The first step is to enable S3 logging. Instead of following this guide like I did, you can save a lot of time by using the S3 Management Console. Take a look at a bucket’s properties and click on the logging tab:

I just saved you half an hour of messing with s3curl.pl and XML ACLs. You’re welcome.

Enable logging and choose a bucket to save logs to. I suggest you set a target prefix with a slash in the name. If you don’t, there will be no easy way to select all logs in the AWS management console, making batch-changes much harder.

Hooray, you’ve got S3 saving logs in a logging bucket. Now the trick is to download and parse them.
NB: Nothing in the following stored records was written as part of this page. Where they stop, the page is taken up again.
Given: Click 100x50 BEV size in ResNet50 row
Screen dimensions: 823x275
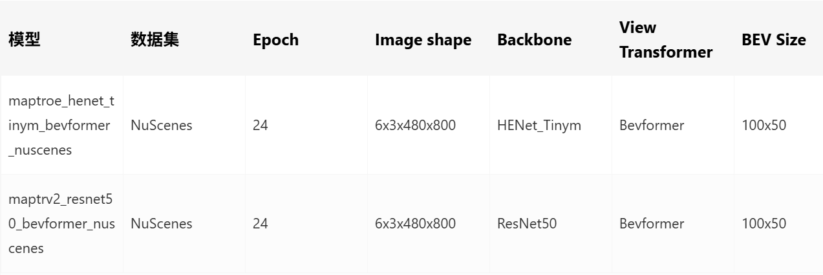Looking at the screenshot, I should (x=764, y=224).
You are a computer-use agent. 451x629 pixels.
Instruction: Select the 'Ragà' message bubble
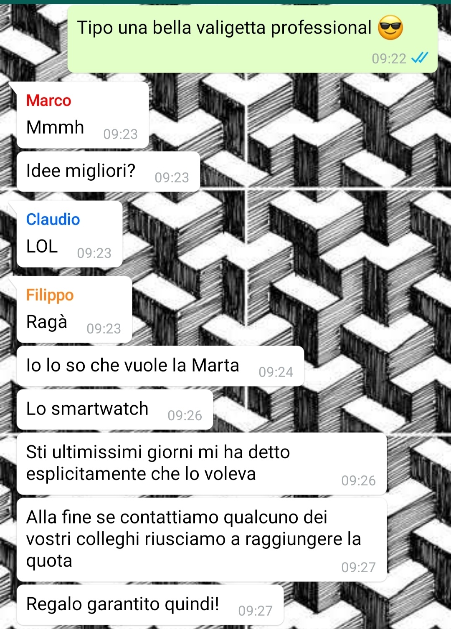pyautogui.click(x=74, y=310)
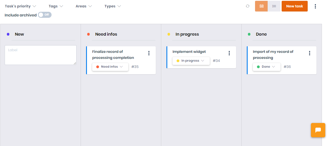The height and width of the screenshot is (146, 331).
Task: Expand the Task's priority filter
Action: (21, 6)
With the help of libcloud, I wrote a little Python script to download all logs.

#!/usr/bin/env python

import hashlib
from libcloud.storage.types import Provider
from libcloud.storage.providers import get_driver

key = "access_key_id"
secret = "secret_access_key"
container_name = "blah-logs"
path = "logs/access_log"
delete_files = False

storage_driver = get_driver(Provider.S3)
provider = storage_driver(key, secret)
container = provider.get_container(container_name)
container_objects = provider.list_container_objects(container)

def md5(path):
    f = open(path)
    data = True
    md5sum = hashlib.md5()
    while data:
        data = f.read(2**20)
        md5sum.update(data)
    f.close()
    return md5sum.hexdigest()

for obj in container_objects:
    if obj.name[0:len(path)] == path:
        try:
            file_md5 = md5(obj.name)
        except Exception, e:
            file_md5 = 0
        if file_md5 != obj.hash:
            obj.download(obj.name)
        if delete_files:
            obj.delete()

S3’s log files are small, but numerous. I didn’t want to make things more complicated by using Twisted, so this script doesn’t download them in parallel. The first run can take a while, so be patient. Add some prints if you want to see progress. The script only downloads files that aren’t already saved locally, so subsequent runs should be much faster.

With the logs saved locally, it’s time to parse them. S3’s log format is unique. No default configuration of Analog, AWStats, or Webalizer is going to parse it correctly. After reading S3 docs, Analog docs, and experimenting for a while, I finally got the right LOGFORMAT.

LOGFORMAT (%j %j [%d/%M/%Y:%h:%n:%j %j] %s %j %j %j %j "%j %r %j" %c %j %b %j %T %j "%f" "%B" %j)

Add that to your analog.cfg. Then edit the LOGFILE, OUTFILE, and HOSTNAME config lines, and you’re good to go. The final result should look something like my stats. Nothing amazing, but it gets the job done.